*** Opening of Information shown ***
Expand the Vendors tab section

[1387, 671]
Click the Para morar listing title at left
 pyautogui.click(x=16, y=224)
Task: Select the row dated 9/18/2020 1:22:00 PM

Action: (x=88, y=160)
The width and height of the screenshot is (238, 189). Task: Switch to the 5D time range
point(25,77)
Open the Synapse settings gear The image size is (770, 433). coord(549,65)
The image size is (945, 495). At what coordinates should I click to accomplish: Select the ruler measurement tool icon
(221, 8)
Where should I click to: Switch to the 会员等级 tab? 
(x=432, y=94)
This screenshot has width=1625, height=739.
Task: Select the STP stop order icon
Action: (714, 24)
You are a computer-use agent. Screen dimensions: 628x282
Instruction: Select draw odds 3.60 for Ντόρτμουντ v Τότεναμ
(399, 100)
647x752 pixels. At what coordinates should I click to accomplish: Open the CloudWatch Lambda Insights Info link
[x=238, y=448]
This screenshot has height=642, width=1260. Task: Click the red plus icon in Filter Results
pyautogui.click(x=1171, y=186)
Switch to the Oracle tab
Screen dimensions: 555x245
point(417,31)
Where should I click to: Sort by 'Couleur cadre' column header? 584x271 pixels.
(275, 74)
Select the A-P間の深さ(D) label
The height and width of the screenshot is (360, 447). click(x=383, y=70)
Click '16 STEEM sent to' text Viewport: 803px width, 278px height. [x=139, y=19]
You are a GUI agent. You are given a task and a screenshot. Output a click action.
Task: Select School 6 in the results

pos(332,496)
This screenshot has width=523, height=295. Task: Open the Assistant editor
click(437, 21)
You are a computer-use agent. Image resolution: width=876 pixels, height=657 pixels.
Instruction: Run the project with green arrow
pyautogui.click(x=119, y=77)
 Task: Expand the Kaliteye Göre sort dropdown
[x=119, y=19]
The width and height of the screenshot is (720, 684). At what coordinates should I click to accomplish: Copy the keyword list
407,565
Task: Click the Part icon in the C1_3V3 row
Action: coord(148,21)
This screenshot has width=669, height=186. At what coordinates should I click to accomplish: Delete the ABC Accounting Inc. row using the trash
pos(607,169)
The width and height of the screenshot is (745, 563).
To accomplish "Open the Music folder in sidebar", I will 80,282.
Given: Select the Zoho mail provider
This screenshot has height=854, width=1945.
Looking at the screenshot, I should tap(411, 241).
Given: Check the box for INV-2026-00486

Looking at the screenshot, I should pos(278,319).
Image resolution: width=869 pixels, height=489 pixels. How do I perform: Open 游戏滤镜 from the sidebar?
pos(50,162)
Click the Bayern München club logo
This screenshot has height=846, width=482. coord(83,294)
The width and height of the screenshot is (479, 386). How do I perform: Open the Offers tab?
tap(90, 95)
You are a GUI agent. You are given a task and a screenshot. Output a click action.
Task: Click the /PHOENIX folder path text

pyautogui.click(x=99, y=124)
*** Close of Information shown ***
Problem: I'd like the entries above reproduced in full, exactly as they stand.

Solution:
Expand the Vendors tab section

[1387, 671]
Click the Para morar listing title at left
 pyautogui.click(x=16, y=224)
Task: Select the row dated 9/18/2020 1:22:00 PM

Action: (x=88, y=160)
The width and height of the screenshot is (238, 189). Task: Switch to the 5D time range
point(25,77)
Open the Synapse settings gear The image size is (770, 433). coord(549,65)
The image size is (945, 495). At what coordinates should I click to accomplish: Select the ruler measurement tool icon
(221, 8)
Where should I click to: Switch to the 会员等级 tab? 
(x=432, y=94)
This screenshot has width=1625, height=739.
Task: Select the STP stop order icon
Action: (714, 24)
You are a computer-use agent. Screen dimensions: 628x282
Instruction: Select draw odds 3.60 for Ντόρτμουντ v Τότεναμ
(399, 100)
647x752 pixels. At what coordinates should I click to accomplish: Open the CloudWatch Lambda Insights Info link
[x=238, y=448]
This screenshot has height=642, width=1260. Task: Click the red plus icon in Filter Results
pyautogui.click(x=1171, y=186)
Switch to the Oracle tab
Screen dimensions: 555x245
point(417,31)
Where should I click to: Sort by 'Couleur cadre' column header? 584x271 pixels.
(275, 74)
Select the A-P間の深さ(D) label
The height and width of the screenshot is (360, 447). click(x=383, y=70)
Click '16 STEEM sent to' text Viewport: 803px width, 278px height. [x=139, y=19]
You are a GUI agent. You are given a task and a screenshot. Output a click action.
Task: Select School 6 in the results

pos(332,496)
This screenshot has width=523, height=295. Task: Open the Assistant editor
click(437, 21)
You are a computer-use agent. Image resolution: width=876 pixels, height=657 pixels.
Instruction: Run the project with green arrow
pyautogui.click(x=119, y=77)
 Task: Expand the Kaliteye Göre sort dropdown
[x=119, y=19]
The width and height of the screenshot is (720, 684). At what coordinates should I click to accomplish: Copy the keyword list
407,565
Task: Click the Part icon in the C1_3V3 row
Action: coord(148,21)
This screenshot has width=669, height=186. At what coordinates should I click to accomplish: Delete the ABC Accounting Inc. row using the trash
pos(607,169)
The width and height of the screenshot is (745, 563).
To accomplish "Open the Music folder in sidebar", I will 80,282.
Given: Select the Zoho mail provider
This screenshot has height=854, width=1945.
Looking at the screenshot, I should tap(411, 241).
Given: Check the box for INV-2026-00486

Looking at the screenshot, I should pos(278,319).
Image resolution: width=869 pixels, height=489 pixels. How do I perform: Open 游戏滤镜 from the sidebar?
pos(50,162)
Click the Bayern München club logo
This screenshot has height=846, width=482. coord(83,294)
The width and height of the screenshot is (479, 386). How do I perform: Open the Offers tab?
tap(90, 95)
You are a GUI agent. You are given a task and a screenshot. Output a click action.
Task: Click the /PHOENIX folder path text

pyautogui.click(x=99, y=124)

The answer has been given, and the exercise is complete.